Nearly 50,000
couples have registered as domestic partners in California
since its DP registry opened on January 1, 2000. So now that
there's marriage equality in the state, thanks to the
California Supreme Court's ruling Thursday,
what do domestic partners and curious observers need to
know? We asked Jennifer C. Pizer, senior counsel for Lambda
Legal.
The Advocate
: Will domestic partnerships
automatically convert to marriage?
Pizer:
Nothing happens to those registered
domestic partnerships unless the couples decide to change
their legal status. California's domestic
partner registry is open to gay and lesbian couples
and heterosexual couples if one person is at least 62. There
is no automatic provision that domestic partnerships
will become a marriage. The registered domestic
partnership law is intact and unchanged by
[Thursday's] ruling, and unless and until some legislators
suggest that it should be changed, it will remains as
it has been.
If a same-sex couple in a domestic partnership gets
married, does it change their domestic partnership status?
If you've
been in a registered domestic partnership and you marry,
your registration remains as a registration. You will
have two legal statuses that are completely consistent
with each other. People can have two overlapping
statuses. If the couple were to break up -- which is sad --
they can go into court and the court could dissolve both
statuses at once.
Which court?
The family court
has the power to terminate or dissolve registered
domestic partnerships and they can dissolve a marriage.

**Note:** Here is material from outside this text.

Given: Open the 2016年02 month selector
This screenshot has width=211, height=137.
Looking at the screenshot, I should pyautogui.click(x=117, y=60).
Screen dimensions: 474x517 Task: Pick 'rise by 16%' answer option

Is there any benefit to being both registered
domestic partners and married?
I could imagine
circumstances in which a couple might find it helpful
because there are some states that have an anti-marriage
recognition law that doesn't cover domestic
partnerships or civil unions. So if a couple were to
travel into a state like that, there could be a benefit. But
we're not recommending people have both -- this
is a technical, legal way of thinking about it.

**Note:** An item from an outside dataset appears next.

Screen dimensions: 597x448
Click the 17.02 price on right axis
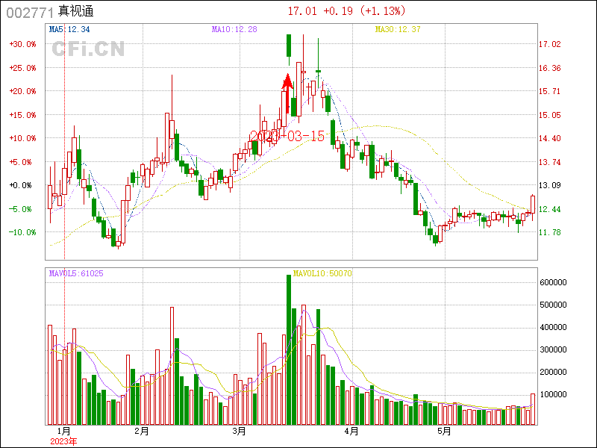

Is there a tax difference in how domestic partners
and married same-sex couples will be treated?
This spring is
the first time domestic partner couples had to file taxes
according to the same rules as married heterosexual couples.

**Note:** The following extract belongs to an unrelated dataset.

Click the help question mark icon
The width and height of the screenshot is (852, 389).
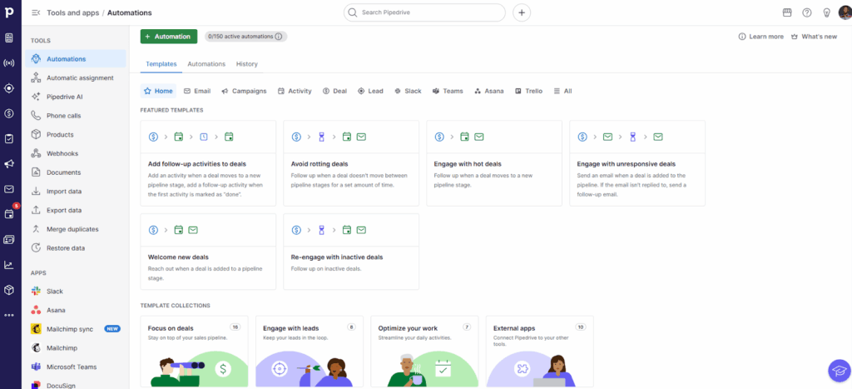tap(806, 12)
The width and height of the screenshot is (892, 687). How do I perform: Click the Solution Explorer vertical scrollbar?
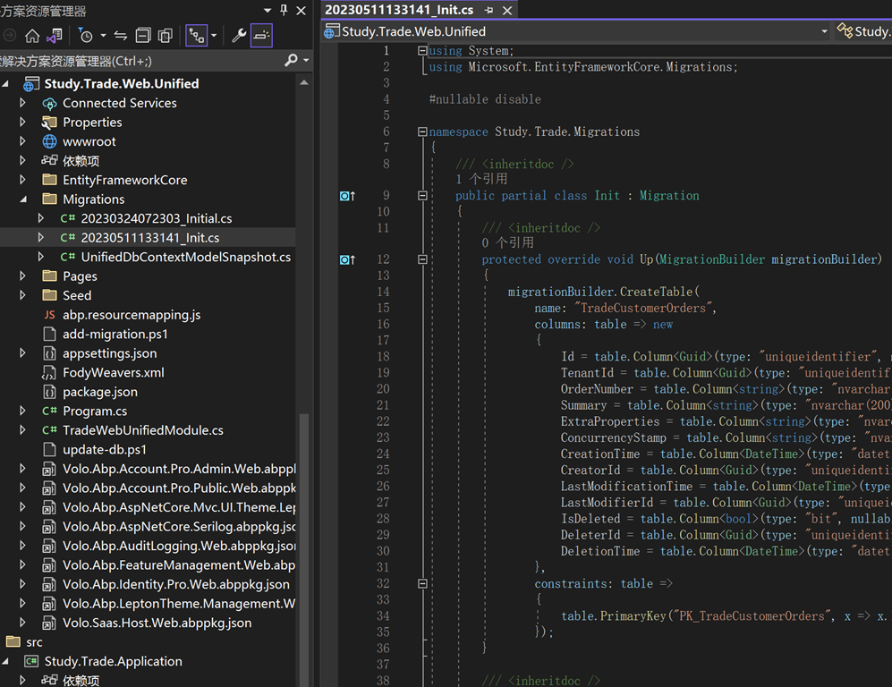304,537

Married same-sex couples will be treated under state
law like married heterosexual couples.
But not federally.
Not having the
federal government respect our marriages and our domestic
partnerships is not made more or less complex by being
married as opposed to being in a registered domestic
partnership. The disconnect between state and federal
law is the same either way.
Do you think that the number of couples entering
into domestic partnerships will increase if the
California Supreme Court blocks gay marriage until
after the November election, when a constitutional
amendment banning same-sex marriage is expected on the ballot?
We don't
expect it to be blocked. If the Court was going to be
receptive to that, they would have paused the effect
of its decision [already] and it chose not to. It
seems extremely unlikely that they would be receptive
to the rightwing groups' request to delay. (William
Henderson,
The Advocate
)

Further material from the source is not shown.